Torres et al.20 examined panoramic radiographs of patients with and without BRONJ. They identified mandibular inferior border changes in both groups, with a statistically greater depth of inferior border evident in those with BRONJ, and suggested that the depth of the inferior mandibular border might provide an indicator of bisphosphonate treatment, and eventually perhaps a predictor of those patients at greater risk of BRONJ. Takaishi et al.21 used bone mass density assessment from dental radiographs looking specifically at the areas surrounding extraction sites and suggested that the sharp increase in bone density measured was a potential risk indicator –although they were not really able to definitively establish if this was a pre-existing finding before extractions, or a response of tissues to inflammatory changes present with BRONJ, as these changes are typically observed retrospectively once BRONJ is identified.

Type 1 collagen carboxy-terminal telopeptide (CTX) assay has been suggested as a method to predict risks for BRONJ.22 CTX is a degradation product of collagen that may be used to measure bone resorption, effectively an indicator of osteoclast activity, and thus potentially the impact of bisphosphonates on remodelling and healing following extractions. A comparison of radiographic changes against CTX assay suggested that radiographic evidence of periodontal changes, particularly widening of the periodontal ligament, may be more reliable than CTX assay in predicting BRONJ,23 but this is still an inexact assessment. Certainly studies tend to show that poor oral health and periodontal disease is associated with BRONJ.20,24

However, it should be noted that it is observation of the biological behaviour in the tissues that is important in understanding the development and progress of the condition, and this may inform discussions with patients during consent to procedures such as extraction.
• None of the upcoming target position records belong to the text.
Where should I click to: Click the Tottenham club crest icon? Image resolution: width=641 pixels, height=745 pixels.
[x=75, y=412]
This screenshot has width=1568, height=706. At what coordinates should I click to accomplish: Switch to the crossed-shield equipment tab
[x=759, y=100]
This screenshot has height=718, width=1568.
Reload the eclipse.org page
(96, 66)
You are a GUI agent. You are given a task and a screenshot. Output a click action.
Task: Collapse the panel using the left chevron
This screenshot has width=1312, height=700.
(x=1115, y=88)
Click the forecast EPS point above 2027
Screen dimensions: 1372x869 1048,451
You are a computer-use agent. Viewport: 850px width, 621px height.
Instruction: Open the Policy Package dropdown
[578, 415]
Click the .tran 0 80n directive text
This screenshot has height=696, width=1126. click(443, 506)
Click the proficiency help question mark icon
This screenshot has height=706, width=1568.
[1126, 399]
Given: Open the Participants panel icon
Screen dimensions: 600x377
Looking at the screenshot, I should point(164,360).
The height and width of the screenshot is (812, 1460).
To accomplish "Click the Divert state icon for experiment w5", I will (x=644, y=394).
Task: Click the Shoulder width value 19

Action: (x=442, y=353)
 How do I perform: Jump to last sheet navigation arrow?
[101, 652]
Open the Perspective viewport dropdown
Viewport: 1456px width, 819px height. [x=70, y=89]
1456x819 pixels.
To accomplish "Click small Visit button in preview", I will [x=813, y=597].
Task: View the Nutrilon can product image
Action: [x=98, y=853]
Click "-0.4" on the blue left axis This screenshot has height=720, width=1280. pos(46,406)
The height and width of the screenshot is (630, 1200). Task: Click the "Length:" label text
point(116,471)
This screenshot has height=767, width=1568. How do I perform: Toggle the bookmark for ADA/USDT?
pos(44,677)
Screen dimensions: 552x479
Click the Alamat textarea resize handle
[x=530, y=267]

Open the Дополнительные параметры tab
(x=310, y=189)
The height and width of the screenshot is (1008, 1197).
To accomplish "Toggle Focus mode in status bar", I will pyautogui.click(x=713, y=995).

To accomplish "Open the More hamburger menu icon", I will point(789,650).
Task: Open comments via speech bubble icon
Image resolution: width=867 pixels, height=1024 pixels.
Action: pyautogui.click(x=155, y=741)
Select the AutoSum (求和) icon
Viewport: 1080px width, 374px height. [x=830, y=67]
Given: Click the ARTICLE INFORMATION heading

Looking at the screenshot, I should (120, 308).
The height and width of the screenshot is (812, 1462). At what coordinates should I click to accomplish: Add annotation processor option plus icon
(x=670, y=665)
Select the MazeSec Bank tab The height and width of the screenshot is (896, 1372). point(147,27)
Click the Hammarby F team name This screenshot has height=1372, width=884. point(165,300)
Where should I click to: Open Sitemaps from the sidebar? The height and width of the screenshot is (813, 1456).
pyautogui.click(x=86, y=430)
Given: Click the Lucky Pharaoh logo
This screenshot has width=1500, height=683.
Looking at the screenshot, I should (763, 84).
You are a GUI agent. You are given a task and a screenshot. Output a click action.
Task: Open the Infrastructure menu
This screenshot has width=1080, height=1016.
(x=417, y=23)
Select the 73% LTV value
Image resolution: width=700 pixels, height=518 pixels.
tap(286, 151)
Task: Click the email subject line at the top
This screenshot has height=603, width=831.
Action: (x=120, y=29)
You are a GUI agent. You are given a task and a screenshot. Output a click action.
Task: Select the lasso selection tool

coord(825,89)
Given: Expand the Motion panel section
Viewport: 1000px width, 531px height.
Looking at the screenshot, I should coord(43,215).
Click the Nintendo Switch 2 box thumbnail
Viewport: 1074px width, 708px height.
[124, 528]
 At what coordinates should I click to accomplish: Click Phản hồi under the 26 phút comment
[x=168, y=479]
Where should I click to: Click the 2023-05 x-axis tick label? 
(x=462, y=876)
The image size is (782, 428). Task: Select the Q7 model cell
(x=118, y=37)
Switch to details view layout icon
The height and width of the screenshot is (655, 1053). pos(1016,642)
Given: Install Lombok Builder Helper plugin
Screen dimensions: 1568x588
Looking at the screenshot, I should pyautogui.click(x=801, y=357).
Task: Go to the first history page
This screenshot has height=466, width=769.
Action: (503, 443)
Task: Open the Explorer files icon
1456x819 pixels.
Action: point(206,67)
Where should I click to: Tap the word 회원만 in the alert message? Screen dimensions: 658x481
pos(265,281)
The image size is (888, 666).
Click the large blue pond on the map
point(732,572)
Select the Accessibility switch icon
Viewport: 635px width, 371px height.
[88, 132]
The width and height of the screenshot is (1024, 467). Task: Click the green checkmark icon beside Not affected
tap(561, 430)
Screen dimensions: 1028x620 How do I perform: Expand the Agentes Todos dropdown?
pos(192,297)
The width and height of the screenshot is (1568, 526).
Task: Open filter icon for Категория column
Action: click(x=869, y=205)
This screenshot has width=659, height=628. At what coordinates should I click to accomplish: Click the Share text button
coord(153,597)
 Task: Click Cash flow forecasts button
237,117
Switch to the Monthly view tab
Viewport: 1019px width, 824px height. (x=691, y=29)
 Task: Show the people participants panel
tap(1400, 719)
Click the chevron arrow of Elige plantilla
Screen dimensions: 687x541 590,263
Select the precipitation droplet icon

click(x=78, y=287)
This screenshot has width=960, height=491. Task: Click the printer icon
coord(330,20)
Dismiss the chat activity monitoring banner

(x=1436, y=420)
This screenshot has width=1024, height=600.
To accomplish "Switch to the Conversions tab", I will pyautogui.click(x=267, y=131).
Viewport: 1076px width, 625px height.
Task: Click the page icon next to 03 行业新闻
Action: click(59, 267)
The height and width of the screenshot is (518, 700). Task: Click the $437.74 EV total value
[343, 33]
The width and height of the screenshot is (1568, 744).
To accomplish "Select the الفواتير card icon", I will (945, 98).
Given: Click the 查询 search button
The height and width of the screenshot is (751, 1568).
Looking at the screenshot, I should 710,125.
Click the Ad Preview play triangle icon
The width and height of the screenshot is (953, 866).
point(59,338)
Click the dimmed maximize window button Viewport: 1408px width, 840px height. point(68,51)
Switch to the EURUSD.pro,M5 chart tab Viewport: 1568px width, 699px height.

Prediction of risks of osteonecrosis induced by an anti-resorptive is likely to remain an imprecise process –possibly due to the number of variables, but the reviewing of radiographs to assess the extent of radiographic evidence (and thus effectiveness) of antiresorptive therapy, as well as other aspects of care, may prove useful in understanding the biological behaviour of the tissues.

Conclusion

Anti-resorptives lead to increased deposition of bone, and this should be evident radiographically – indeed one assessment of the effectiveness of treatment for osteoporosis is repeated DXA scans. These changes are also evident when viewing dental radiographs, particularly at the inferior border of the mandible, and lamina dura, but may be evident in any bony structure imaged. An appreciation of these changes will help inform understanding of the underlying progress of the biology of the tissues, and may inform discussions with patients.